Bill English first came as an MP to a National party conference in Christchurch in the floodwaters of the 1991 “mother of all budgets”. Delegates were stunned or in uproar. The only uproar at this weekend’s conference in Christchurch will be rapture over its leader.
John Key and English will be lionised for victory last year and for running an agenda delegates can applaud.
English was seared by his 1991 experience and vowed he would not repeat Ruth Richardson’s response to recession then of slashing spending in line with neoclassical economic theory. In his May budget he dished out $3 billion in new spending.
In 1991 National’s poll ratings plunged. It lived on as a government only because Labour was flat on the floor — in the mid-1990s Labour’s sad conference was so small it fitted easily into the Canterbury University students union common room.
Public thrashings were the price of those parties’ radicalism as jobs were lost, benefits cut and the state reshaped.
Key and English are no radicals.
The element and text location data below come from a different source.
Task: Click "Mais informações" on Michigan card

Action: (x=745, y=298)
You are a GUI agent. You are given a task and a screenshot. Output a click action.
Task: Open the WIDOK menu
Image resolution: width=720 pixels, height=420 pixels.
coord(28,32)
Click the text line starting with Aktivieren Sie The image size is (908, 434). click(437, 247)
Opponents and some commentators have tried to fit out English as a radical in the wake of Treasury Secretary John Whitehead’s speech on the public sector last week. But actually he is conservative (at times crustily so).
With liberal Key, English forms a liberal-conservative leadership duo that fits comfortably into mainstream National tradition — an updated version, for this government is marking a transition from the baby-boomer era to the generation X era.
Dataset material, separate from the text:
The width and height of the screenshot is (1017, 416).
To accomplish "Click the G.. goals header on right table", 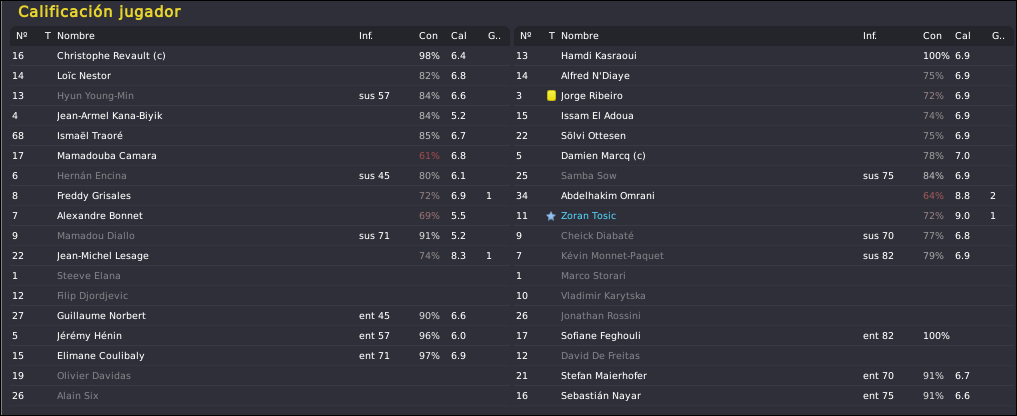I will (998, 36).
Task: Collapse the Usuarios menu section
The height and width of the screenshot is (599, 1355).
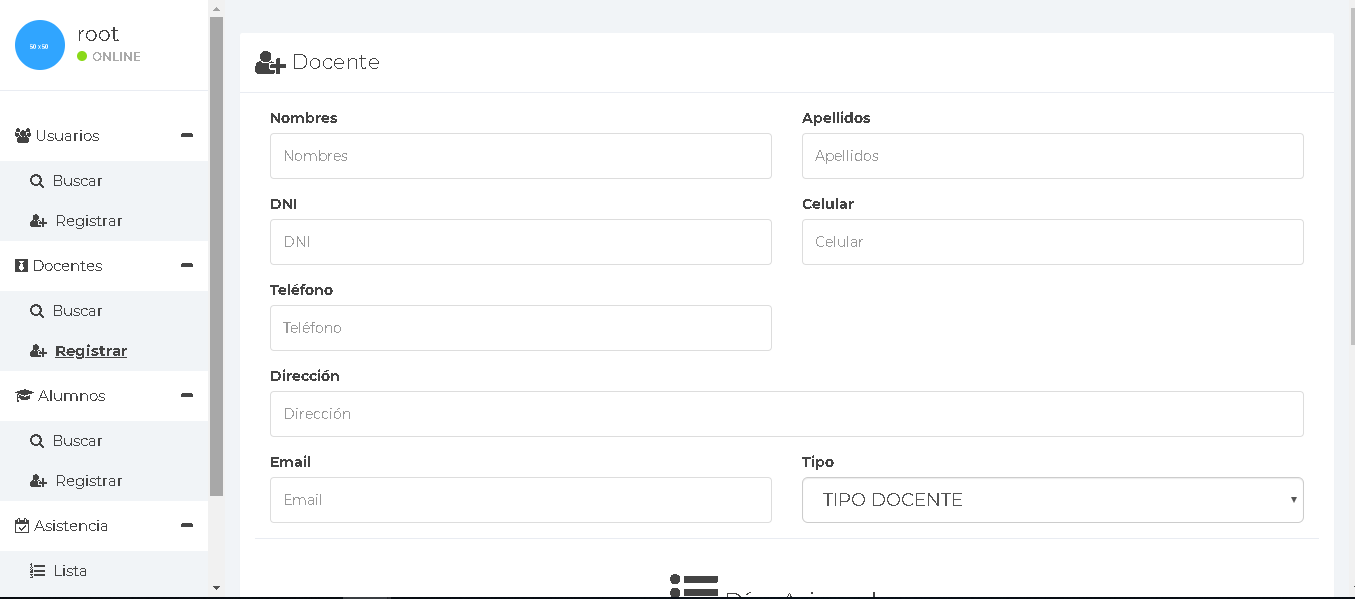Action: click(186, 135)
But how modern is the Key-English duo and the cabinet they head?
English earlier this year challenged departmental CEOs to “frighten me” with ideas on how the economy and the public sector might operate better. That sounds like an openness to daring new thinking, as befits a generational change. (The last such change, in 1984, was very daring.)
But English also made it clear he would not take up some ideas. He was challenging them to be innovative but not radical. This has caused much head-scratching around Wellington. But in political terms it fits generation X’s un-radical inclinations.
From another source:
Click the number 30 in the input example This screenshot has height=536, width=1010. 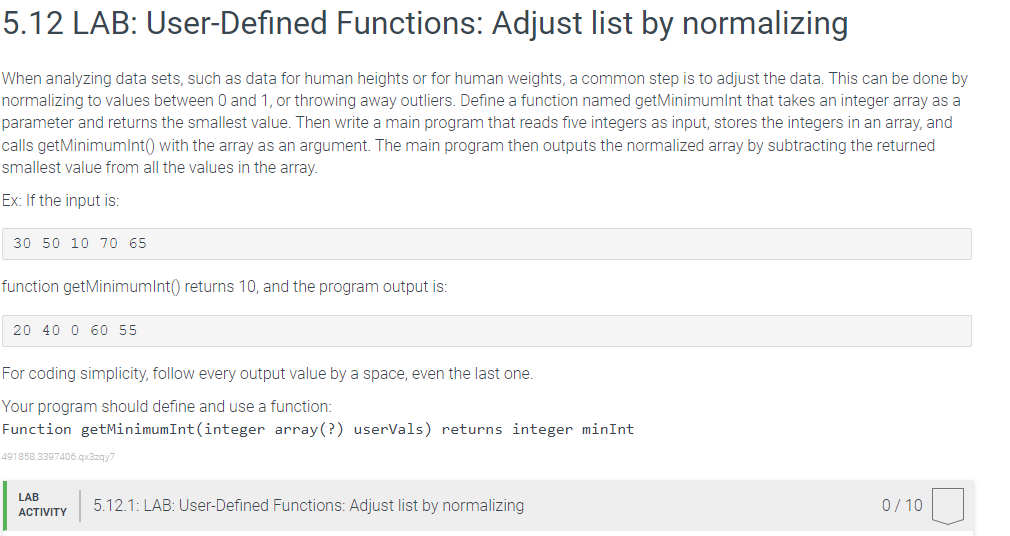(x=22, y=244)
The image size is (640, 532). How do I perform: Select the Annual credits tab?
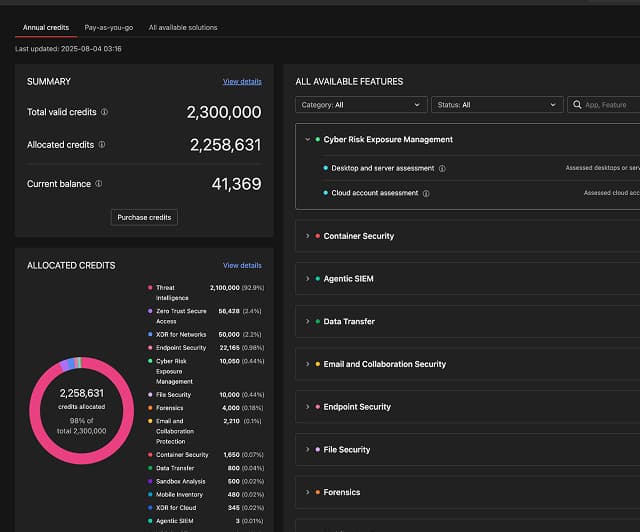click(45, 27)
So the Key-English duo is modern in reflecting that generational shift. But is it modern in terms of reaching for the future?
Here is a test.
Tomorrow morning National’s Blue Greens will hold their usual breakfast meeting on the conference’s fringe. The Blue Greens are a discussion group, fostered by generation-X Environment Minister Nick Smith. They have been gaining numbers.
The Blue Greens reckon private initiative has a place in good conservation and environmental practice and reckon, moreover, there is money to be made. A new convert to this way of thinking is Tim Groser, who is Minister of Conservation as well as Minister of Trade.
Despite having actor-parents, a far-left political youth and a lifelong public service career, baby-boomer Groser is a free-marketer — more than Key and English.
In a largely unremarked speech three weeks back Groser bubbled about the “good economic news” in ecosystem services which not only “lie at the base of any well-functioning economy” but also directly aid the making of money, in tourism and in some products.
New Zealand’s environmental “asset base” is its “point of difference”, Groser said. Having spent his professional life on trade, “I know only too well how important maintaining a point of difference is.”
His CEO, Al Morrison, expanded on this in a speech the same day: “Conservation potentially has long lines of credit that can be used if the right interest is paid. But it will take a shift in thinking to get there. Conservation is not simply a worthwhile social cost. It is also an investment making a good economic return for New Zealand.”
He would say that, of course, talking up his book. But Groser has no need to talk up that book.
And add this from Key to Federated Farmers 10 days earlier: “We want to be world leaders in the field of agriculture greenhouse gas research.”
It all sounds upbeat: there is money to be made from being good environmental citizens.
But Key added a qualifier to his “world-leader” ambition. It was for “one important reason”, he said: “Because we have to be.” That is, he was talking threat, not opportunity.
The challenge for the Blue Greens is to come in from the fringe, make “green growth” mainstream National economics and thereby flip the focus from threat to opportunity.
This is what some companies, most recently Wal-Mart, are groping towards. In June a ministerial council of the 30-nation OECD rich-country club declared for a “green growth”. The meeting’s chair, Korean Prime Minister Han Seung-Soo, called that a “paradigm shift”.
Well, maybe. Multilateral meetings make a habit of lofty statements that blow in the wind. But if Groser is right, a truly modern Key-English National party would explore the potential for such a paradigm shift — and shift the language from defensive to assertive.
That, to coin a phrase from Key’s lexicon, would be ambitious. And consign 1991 to history.